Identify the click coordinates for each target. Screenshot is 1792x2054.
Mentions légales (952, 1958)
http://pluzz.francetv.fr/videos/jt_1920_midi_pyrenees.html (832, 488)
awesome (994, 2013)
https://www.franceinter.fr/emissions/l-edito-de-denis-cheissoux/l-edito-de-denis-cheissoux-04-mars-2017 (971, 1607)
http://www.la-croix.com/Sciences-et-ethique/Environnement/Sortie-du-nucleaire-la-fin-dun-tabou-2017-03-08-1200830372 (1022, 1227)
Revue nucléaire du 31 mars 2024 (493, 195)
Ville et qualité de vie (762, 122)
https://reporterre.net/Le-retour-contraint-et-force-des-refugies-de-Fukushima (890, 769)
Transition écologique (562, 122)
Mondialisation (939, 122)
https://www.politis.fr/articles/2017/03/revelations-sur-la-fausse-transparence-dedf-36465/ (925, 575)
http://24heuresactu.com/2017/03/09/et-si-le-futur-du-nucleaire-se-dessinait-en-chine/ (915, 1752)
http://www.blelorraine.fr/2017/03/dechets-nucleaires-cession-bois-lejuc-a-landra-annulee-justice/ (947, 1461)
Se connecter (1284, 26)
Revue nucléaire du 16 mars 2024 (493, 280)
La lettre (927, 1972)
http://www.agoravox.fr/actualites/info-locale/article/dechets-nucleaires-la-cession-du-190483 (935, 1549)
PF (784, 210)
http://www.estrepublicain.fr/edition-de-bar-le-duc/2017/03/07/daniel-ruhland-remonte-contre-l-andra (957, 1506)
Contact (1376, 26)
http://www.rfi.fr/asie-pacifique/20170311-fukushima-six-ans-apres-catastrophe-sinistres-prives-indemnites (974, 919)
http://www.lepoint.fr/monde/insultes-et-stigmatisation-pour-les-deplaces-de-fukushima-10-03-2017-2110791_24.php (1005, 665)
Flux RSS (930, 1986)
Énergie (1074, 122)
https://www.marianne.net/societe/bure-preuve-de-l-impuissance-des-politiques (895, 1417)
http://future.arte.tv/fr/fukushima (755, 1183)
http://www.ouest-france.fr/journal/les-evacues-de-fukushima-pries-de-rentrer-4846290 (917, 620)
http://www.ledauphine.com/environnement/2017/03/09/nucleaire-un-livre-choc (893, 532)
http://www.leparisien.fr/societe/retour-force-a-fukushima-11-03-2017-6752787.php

#####

◆ **Your task**
Everything from the line with "PF (784, 210)" through the line with "Contact (1376, 26)" should be written out exactly as it appears above, end lines included, and nothing outside that range.

◆ **Output**
PF (784, 210)
http://www.estrepublicain.fr/edition-de-bar-le-duc/2017/03/07/daniel-ruhland-remonte-contre-l-andra (957, 1506)
Contact (1376, 26)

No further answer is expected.